Getting to “Let Me Try”
As the model for implementing NEXTschool evolves, one of the key questions being asked is “What do teachers need in order to realize the NEXTschool vision?” One of the schools working on its implementation has identified that creating a ‘Let Me Try’ culture is vital.
What is a ‘Let Me Try’ culture?
Teachers need dedicated time and resources to try new ideas and approaches in their practice as well as a supportive, collaborative and safe environment in which to do so. In a ‘Let Me Try’ culture, school leaders ‘let go’ and give teachers the freedom to try new approaches, make mistakes and try again. The NEXTschool vision involves an iterative process that works through a series of prototypes, or ‘tryings’ before settling on what works best for each school and its community. The ‘Let Me Try’ culture reduces fear of failure and empowers teachers to take on new challenges as they arise, with creativity and intention.
What can schools do to create a ‘Let Me Try’ culture?
Providing consistent time in the schedule for teacher cohorts to learn and grow professionally together is an essential component of the NEXTschool framework that helps to facilitate this culture. Once the cohort has been identified and regular time carved out, the teachers (with the help of a facilitator) design a model of learning together to create a cycle of comfort, confidence and competence. As the teachers gain comfort and trust as a team and develop a shared vision of growth and support, their confidence builds. And with confidence comes enhanced competence; and with enhanced competence, comes confidence – a beautiful ongoing cycle of growth.

**TO DO**
a: Put this sentence from the NEXTschool text into Spanish: "In a ‘Let Me Try’ culture, school leaders ‘let go’ and give teachers the freedom to try new approaches, make mistakes and try again."
b: Write out the NEXTschool text between "As the model" and "is a ‘Let Me Try’ culture?", inclusive, swapping "teachers" for "educators".
The material that comes next plays no part in this work.

**SOURCE MATERIAL**
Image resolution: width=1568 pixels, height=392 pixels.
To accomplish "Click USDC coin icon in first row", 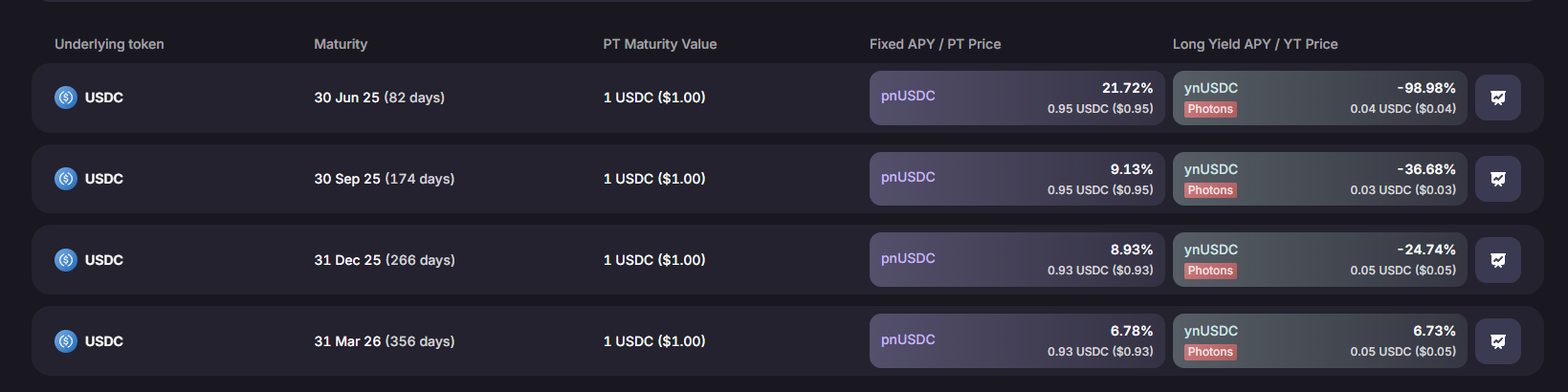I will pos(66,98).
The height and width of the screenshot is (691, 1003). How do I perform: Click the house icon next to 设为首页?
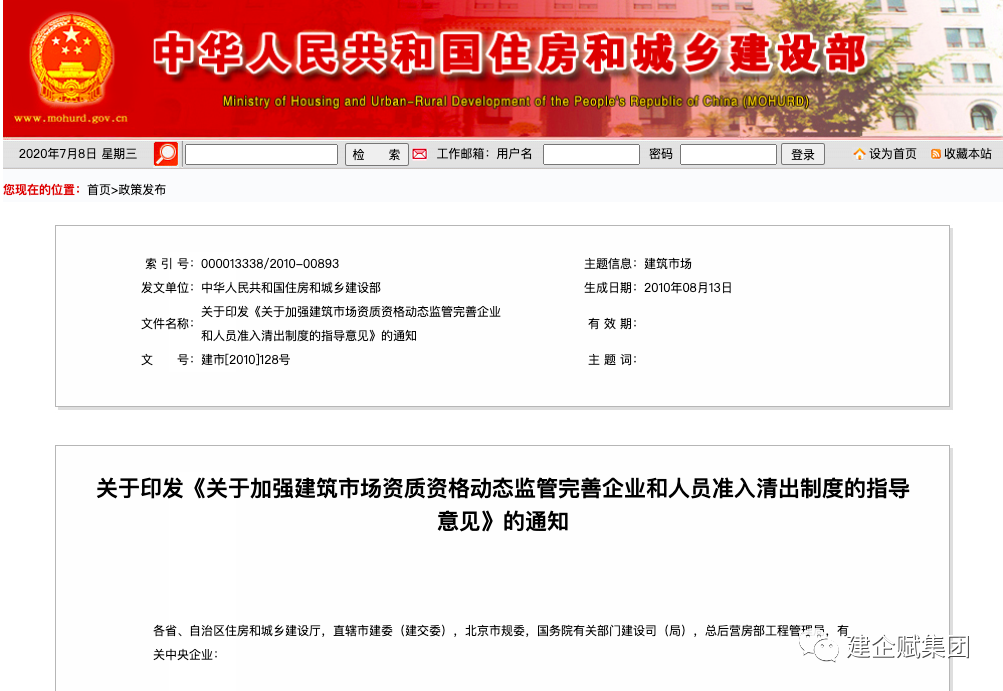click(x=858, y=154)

**TASK-BY-TASK SOLUTIONS**
a: En una cultura de ‘Déjame intentarlo’, los líderes escolares ‘sueltan las riendas’ y dan a los docentes la libertad de probar nuevos enfoques, cometer errores y volver a intentarlo.

b:
As the model for implementing NEXTschool evolves, one of the key questions being asked is “What do educators need in order to realize the NEXTschool vision?” One of the schools working on its implementation has identified that creating a ‘Let Me Try’ culture is vital.
What is a ‘Let Me Try’ culture?